Dude90 commented 11 months ago

Ok, after replacing our image with the official RPI OS Lite image the provisioning worked again, even for a board that failed before.

Just to give it a try, I freshly reuploaded our image and set the newly uploaded image active. To my surprise the provisioning also worked fine with this image. If I switch back to the old upload of our image, the provisioning fails again, even though the image files are exactly the same (even the computed hash is exactly the same - see below).

Images

In my opinion, the only explanation for this behavior is that the old image file somehow got damaged after uploading (and using it for a while). Is this possible? Can you tell me where the images are stored on the provisioning device? Then I can recompute the hash of both the old and the newly uploaded image and diff them.

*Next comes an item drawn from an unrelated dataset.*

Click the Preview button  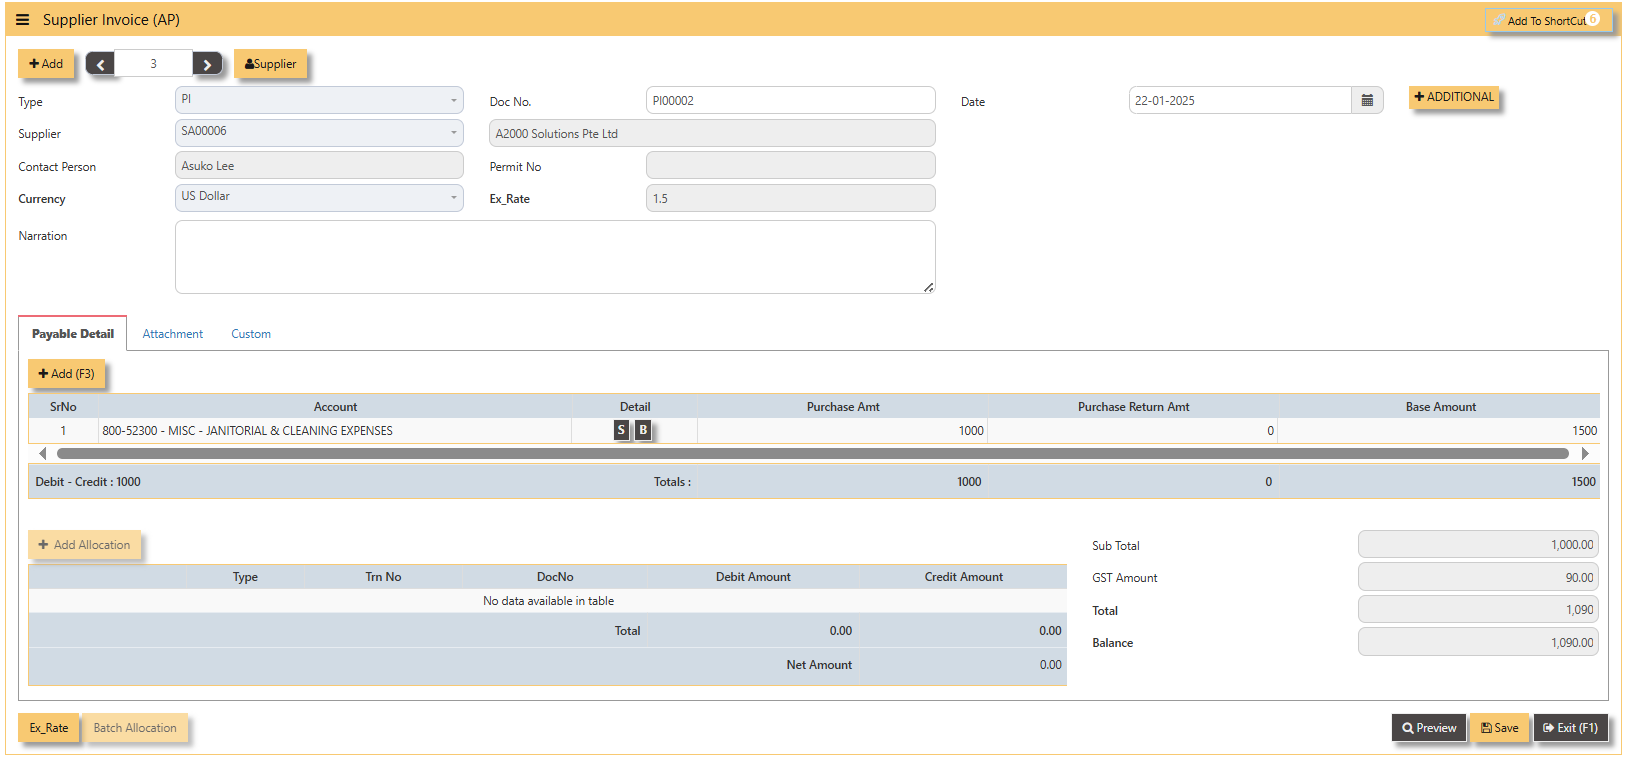[x=1429, y=728]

maxnet commented 11 months ago

Not near a cmprovision installation but recall /var/lib/cmprovision/storage/app/public Search for the filename mentioned in your photo xAthROF ... .gz

And yes, SD card storage is fragile. It cannot do small writes. If you modify anything on SD card it will have to read a larger block of data, change the bytes you want to change, erase some flash pages, and write the large block of data back to storage. If something happens during the write (e.g. unclean shutdown) it can affect more than just the file you were changing...

Dude90 commented 11 months ago

Thank you! With your hint I was able to find the images. The exact location of the image storage is /var/lib/cmprovision/public/uploads.

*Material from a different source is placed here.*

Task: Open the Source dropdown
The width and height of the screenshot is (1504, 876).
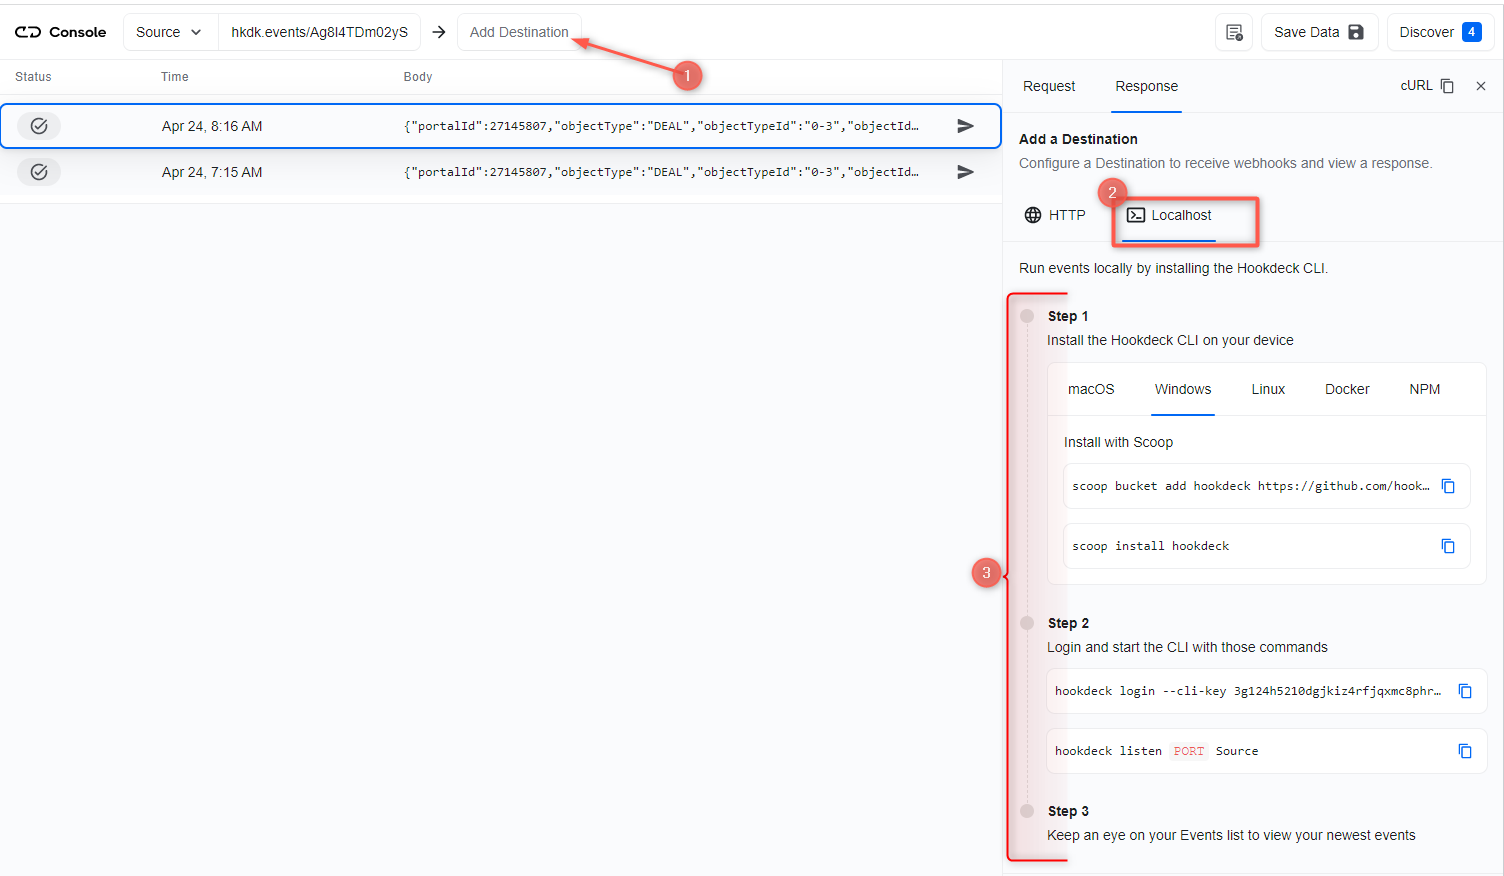Action: (170, 31)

The hashes are confirming the suspicion. They differ between the old image and newly uploaded image. While the hash of the newly uploaded image equals the hash that I have computed on my computer, the hash of the old image does not. Hence, the old image has indeed somehow been damaged. But I am still wondering why a few boards could nevertheless be successfully flashed with the old image. That seems strange... Do you have any explanation for that?

maxnet commented 11 months ago

But I am still wondering why a few boards could nevertheless be successfully flashed with the old image. That seems strange... Do you have any explanation for that?

If that happened in quick succession (one board fails, one board works, after each other, without you rebooting the host computer) there is also a possibility there was a memory error on your host Pi. As I would expect your 257 MB compressed image to be still in memory (Linux' buffer cache) and not re-read from storage in that case. Unless you are using a model with very little memory. However then the problem would likely to be gone after a reboot though.

Problems with your SD card are more likely. Cheap SD storage sticks 3 bits in a cell. When reading from it, it tests how well current flows through the memory cell, and has to distinguish between 8 possible voltage levels. May be very close to the threshold voltage of a different level, resulting in different results on different reads.

(Some flash storage can be programmed to stick less bits in a cell, giving better reliability at a cost of permanently losing capacity. The eMMC on the CM4 boards does supports that. It is what the option "Format eMMC as pSLC (one time settable only)" in cmprovision does. But very few normal SD cards do, so will not help on your host system. Do note you can also install cmprovision on a normal x86 computer with normal disks. It is not mandatory to use a Pi).

Dude90 commented 10 months ago

@maxnet Thanks for your explanation. I think your point with the SD card makes the most sense in my case. I had a conversation with a colleague about the problem and we also came to the conclusion that an unstable memory cell in the SD card is very likely to explain the behavior.

The pSLC option and also installing the cmprovision on a normal x86 computer sound very interesting. I will have a look on that.

I think, at least for the moment, it is clear that a corrupted image caused my issues. As a first step I will replace/reupload the image and I will have an eye on it. If it is corrupted again in a few weeks, I will change to a better SD card or directly move the provision station to a x86 computer.

Thank you for the always fast and qualified help with this issue. Really great support here!!